What really pisses off the Chinese people is that many terrorists in China's Xinjiang are trained in Pakistan, China's close ally. USA and Europe, China's biggest trade partners, routinely fund and host World Uyghur Congress (headquartered in Munich, Germany) and other Uyghur Muslim separatist organizations. European countries also grant asylum to some alleged terrorists.
Uyghur Muslim Terrorists Wanted
Uyghur East Turkistan Islamic Movement Terrorists Training Camp
Uyghur East Turkistan Islamic Movement Terrorists Declare Jihad on China
New York Times Report:
BEIJING — Chinese security officials have issued a list of six suspected members of a militant group that they said is using Asian nations as staging grounds for terrorist attacks in the western Chinese region of Xinjiang.
A representative of the group, the East Turkestan Islamic Movement, has claimed responsibility for a series of knifings and explosions that killed at least 18 people last July in Xinjiang, home to ethnic Uighurs, a Turkic-speaking people who comprise about 40 percent of the region's population.
Xinjiang has been the scene in recent years of several high-profile attacks, apparently by Islamic separatists protesting heavy-handed rule of Uighurs by China's Han majority. Uighurs say they face job discrimination and police repression, and complain of restrictions on their religious practices.
In a posting on its Web site late Thursday, China's Ministry of Public Security displayed names and photographs of the six suspects, five of whom it called key members of the East Turkestan Islamic Movement, and gave accounts of their alleged crimes. Their known assets have been frozen, the statement said.
The ministry stated that all six had engaged in terrorist activities in Central, West and Southeast Asia as well as "a certain South Asian country," believed to be Pakistan.

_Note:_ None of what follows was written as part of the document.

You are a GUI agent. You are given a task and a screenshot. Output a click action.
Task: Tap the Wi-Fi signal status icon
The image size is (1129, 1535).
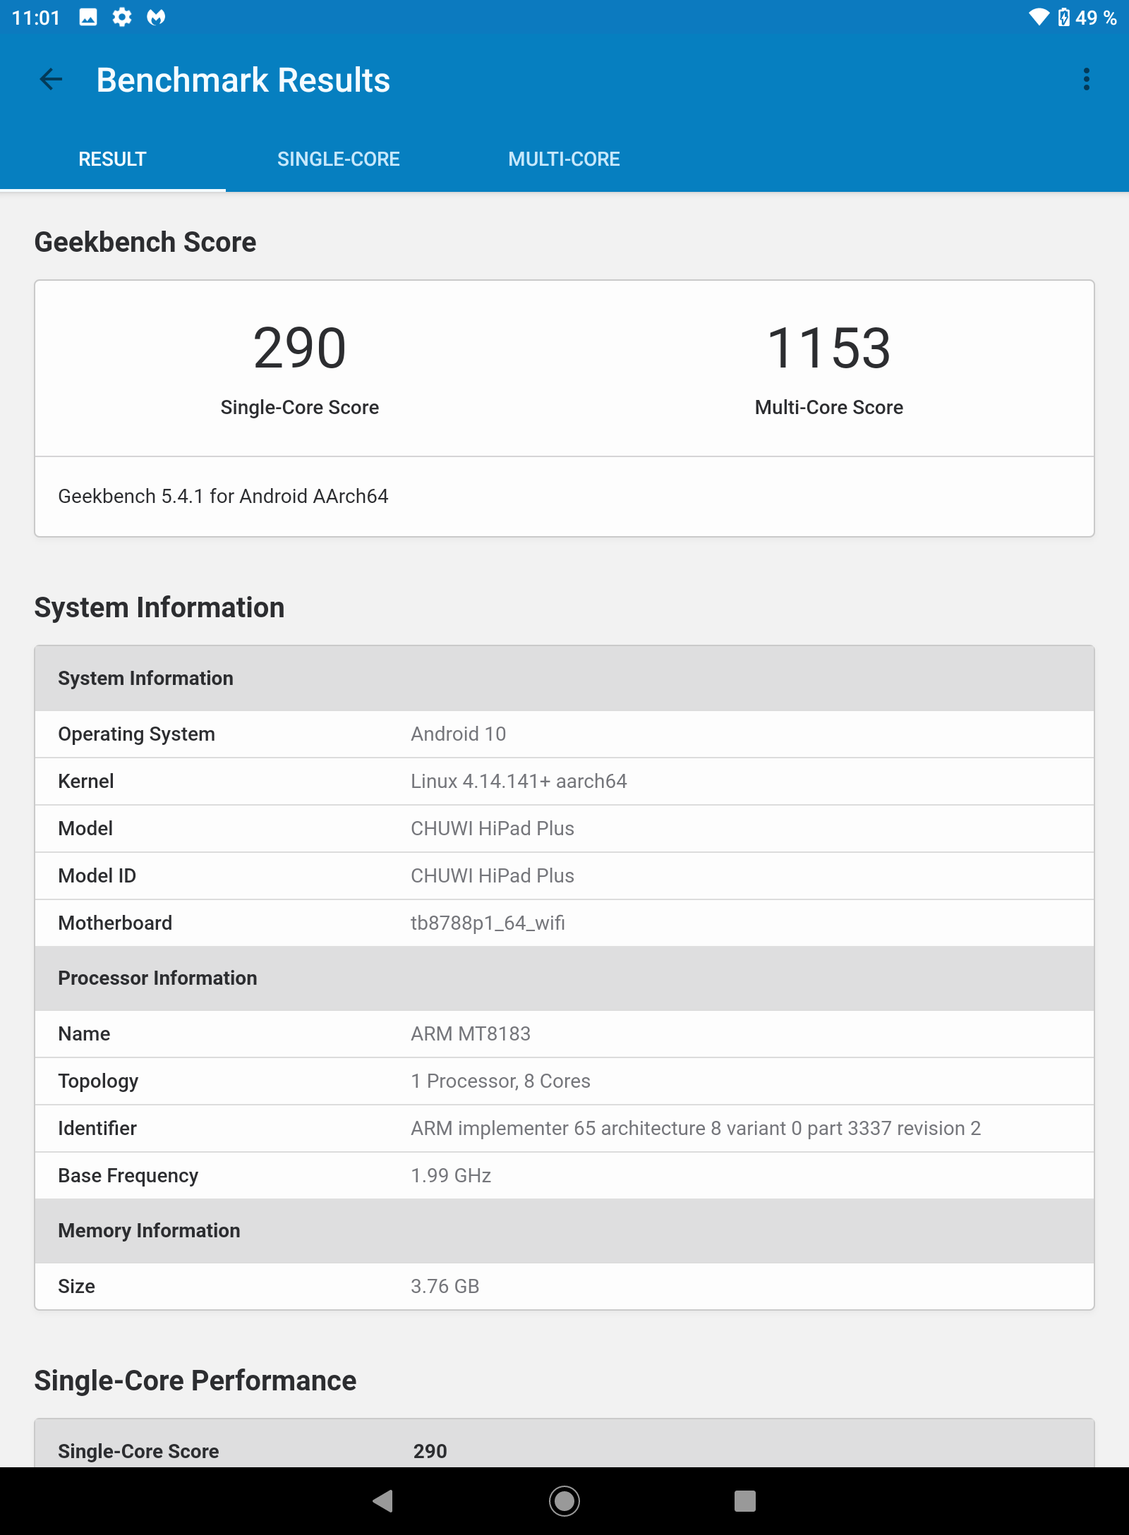tap(1039, 17)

The East Turkestan Islamic Movement's presence in Pakistan is concentrated in North Waziristan, the most turbulent corner of the tribal belt, said Muhammad Amir Rana, director the Pak Institute for Peace Studies, an Islamabad-based group that follows militant networks.
Its influence among jihadi fighters is so strong that Abdul Shakoor Turkistani, the movement's leader in the tribal belt, was emerged as rumored successor to Osama bin Laden after his death last May, Mr. Rana said. "It indicated that they have a very effective network in these areas," he said.

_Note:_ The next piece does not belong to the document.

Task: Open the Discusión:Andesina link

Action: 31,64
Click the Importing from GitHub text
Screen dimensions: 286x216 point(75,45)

Mr. Rana said that in the past year the movement has split into two factions — one focused on the separatist movement inside China while a separate hard-line faction, now known as the Turkestan Islamic Party, concentrates its energies on global jihad. The Chinese militant fighters are also present in northern Afghanistan, Uzbekistan and Tajikistan, he said.
China has generally confined its remarks about Pakistan-based terrorism to expressing support for the Pakistani government's anti-militant efforts. But the authorities in the southern Xinjiang city of Kashgar charged in a statement last August that the leader of the attack there in July had trained at an East Turkestan Islamic Movement camp in Pakistan, China's neighbor and close ally.
The statement said that, while in various Asian regions, the suspects planned terrorist attacks, trained members, faked passports, bought weapons and posted videos online.
One suspect, Nuermaimaiti Maimaitimin, had claimed responsibility for the Kashgar attacks, which killed at least 18 people. About two weeks before, another 18 died in an attack on a police station in Hotan, another city in Xinjiang.
He had been sent to prison in the unnamed South Asian nation in 1999, the ministry stated, but had escaped in 2006.
The Chinese authorities have long said that the East Turkestan Islamic Movement poses a clear threat to stability in Xinjiang. Some human rights advocates discount that, saying the movement is small and largely ineffective and that many attacks, which involve crude weapons like knives, do not bear the earmarks of a terrorist organization's support.